The market is expected to closely watch the release of the minutes from the latest FOMC meeting on Wednesday for insights into the next moves for gold. The Fed kept interest rates on hold as widely expected and signalled that they would remain high for an extended period. The minutes, however, will receive additional scrutiny in light of the recent strong employment figures and inflation exceeding expectations. Fed Chair Jerome Powell might have foreshadowed the consensus in his semi-annual testimony before Congress, wherein he essentially stated that there would be no further rate cuts unless inflation and employment data trends change. Bond yields in the US have stabilised somewhat since the release as investors ponder the potential impact of tariffs on the economy and, consequently, interest rates.

What Can Move the Markets

The lower yields received support from the release of January retail sales data on Friday, which showed the largest decline in nearly two years at -0.9%. Although some of this could be attributed to one-off effects, such as the unusually low temperatures and wildfires, the broad range of sectors affected by the decline could be an indication that US consumers are cutting back after four months of strong growth. The data was perceived as dovish, something that President Trump has been vocal in advocating for. After initially pricing out a second rate cut in the wake of the hotter-than-expected inflation data, markets are now marginally pricing in a more than 50% chance that the Fed will cut rates twice this year.

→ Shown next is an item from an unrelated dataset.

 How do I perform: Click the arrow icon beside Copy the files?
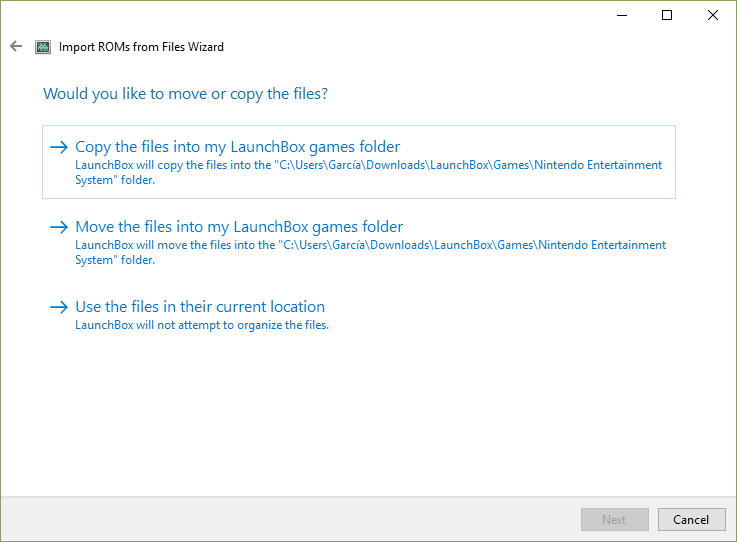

Some analysts suggest that gold could rise to as much as $3,500 per ounce, taking into account the upward pressure from the uncertainty surrounding tariffs and the potential lower interest rates providing further tailwinds. However, tariff threats are still mostly threats, and this uncertainty is helping support gold. As more details emerge about the actual application and content of the tariffs, as well as their real effect on the economy, the markets could adjust.

Pennant Could Propel Prices Past 3K

A pennant pattern may have formed in gold, which could push prices to $3015 per ounce if a breakout above the peak of $2940 occurs. However, if bullish momentum wanes, the pattern could evolve into a triangle, extending the period of consolidation between the peak and $2860.  Below the local support, a breakdown of $2830 could expose lower levels and potentially lead to a deeper correction, likely turning the pattern into a flag pattern.

Source: SpreadEx / Gold

Key Takeaways

While the Fed is expected to keep interest rates high for a longer period, gold prices could be influenced more by trade dynamics as details about the potential impact of tariffs come to light. The current uncertainty surrounding tariffs and potential inflationary effects has prompted investors to seek the safe haven. Nonetheless, the actual implementation and impact could lead to adjustments in rate expectations, eventually altering the trajectory of gold prices.